C was placed at 10months old and has been home with me for just over 5 monthes. He seems really settled, is anxious of strangers and new places and when hurt or in need of comfort only wants me. As yet I have only left him once when I went to a close friends leaving do at work for a couple of hours. My parents are keen to get some more babysitting in and it would be nice to have the occasional evening out - I would value peoples opinion on whether he sounds ready as I don't want to upset this growing bond. (Also I feel this may be a good first step in preparing him for when I have to return to work in a few months time.
Thanks, Kiz  x


----------



## Arrows (Nov 9, 2008)

Our son was placed at the same age and seemed to have a similarly good bond. We had our first night out around 5/6mths after placement as at this point he's finally stay asleep till at least midnight and we knew it was unlikely he'd be awake. We used a friend of ours that he knew really well and there we no problems. 
If he doesn't see them a lot I'd increase the time they spend with him in the day first so he'll be comfortable if they need to comfort him in the night. I think one of the ways the grandparents bonded for us (though they came from a good distance away) was to take LO to the park/ for a walk without us just for 10-30mins and built up.
As you said, each child is different and tbh you can but try!


----------



## GERTIE179 (Apr 20, 2005)

Hi Kizzi,

I think this is an interesting one and look forward to all the views.
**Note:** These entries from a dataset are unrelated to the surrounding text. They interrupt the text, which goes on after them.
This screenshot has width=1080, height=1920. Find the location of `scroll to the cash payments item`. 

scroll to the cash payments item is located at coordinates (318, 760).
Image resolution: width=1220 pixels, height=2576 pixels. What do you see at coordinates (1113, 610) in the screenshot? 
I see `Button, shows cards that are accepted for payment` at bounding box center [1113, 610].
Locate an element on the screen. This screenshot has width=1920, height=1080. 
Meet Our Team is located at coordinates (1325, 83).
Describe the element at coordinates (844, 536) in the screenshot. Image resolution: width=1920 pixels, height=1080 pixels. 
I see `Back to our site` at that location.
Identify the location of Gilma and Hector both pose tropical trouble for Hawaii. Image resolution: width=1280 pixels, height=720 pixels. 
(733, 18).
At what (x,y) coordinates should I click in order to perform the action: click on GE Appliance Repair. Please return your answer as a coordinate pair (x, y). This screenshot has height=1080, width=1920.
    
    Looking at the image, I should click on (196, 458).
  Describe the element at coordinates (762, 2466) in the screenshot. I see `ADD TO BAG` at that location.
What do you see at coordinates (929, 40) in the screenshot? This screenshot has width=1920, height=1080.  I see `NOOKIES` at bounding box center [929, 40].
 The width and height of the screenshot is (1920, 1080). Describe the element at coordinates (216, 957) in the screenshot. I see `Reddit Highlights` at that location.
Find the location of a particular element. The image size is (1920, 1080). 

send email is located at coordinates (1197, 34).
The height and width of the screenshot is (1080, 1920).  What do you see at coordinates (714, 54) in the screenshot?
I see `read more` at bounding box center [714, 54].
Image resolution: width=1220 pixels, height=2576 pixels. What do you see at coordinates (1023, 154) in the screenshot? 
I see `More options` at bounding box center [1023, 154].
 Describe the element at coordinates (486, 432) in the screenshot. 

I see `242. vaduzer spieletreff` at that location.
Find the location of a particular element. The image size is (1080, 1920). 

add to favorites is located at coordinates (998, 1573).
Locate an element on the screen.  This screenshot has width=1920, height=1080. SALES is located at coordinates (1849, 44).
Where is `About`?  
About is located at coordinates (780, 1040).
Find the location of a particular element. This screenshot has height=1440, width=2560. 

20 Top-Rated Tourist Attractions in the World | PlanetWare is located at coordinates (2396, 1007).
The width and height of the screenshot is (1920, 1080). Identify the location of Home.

I recall Holly Van gulden saying that there was an obvious difference in children once they'd been home longer than their longest placement ie if your LO was in FC from birth then when he's been home 10 months they seem to know and several attendees agreed this.

I didn't leave my lil guy until around the 9 month mark and it was only the 10 mins here building up to an hour and a half (his granny). He's been ok with this but we kept it at his home etc and on a tight routine. But I would say he's been on his own with daddy from around 3.5 months being home (one morning a week).

I think in your case you need to know your support network can help out so an odd hour or so when your nearby (or can pop back) would be good and take it from there. There's a balancing act between keep building the attachment and being practical as being on your own emergencies will crop up. If your lil guy is a good sleeper and your parents have been there when he woke from nap one time then that would be a good way to get out without them having to do too much nurturing.

HTH


----------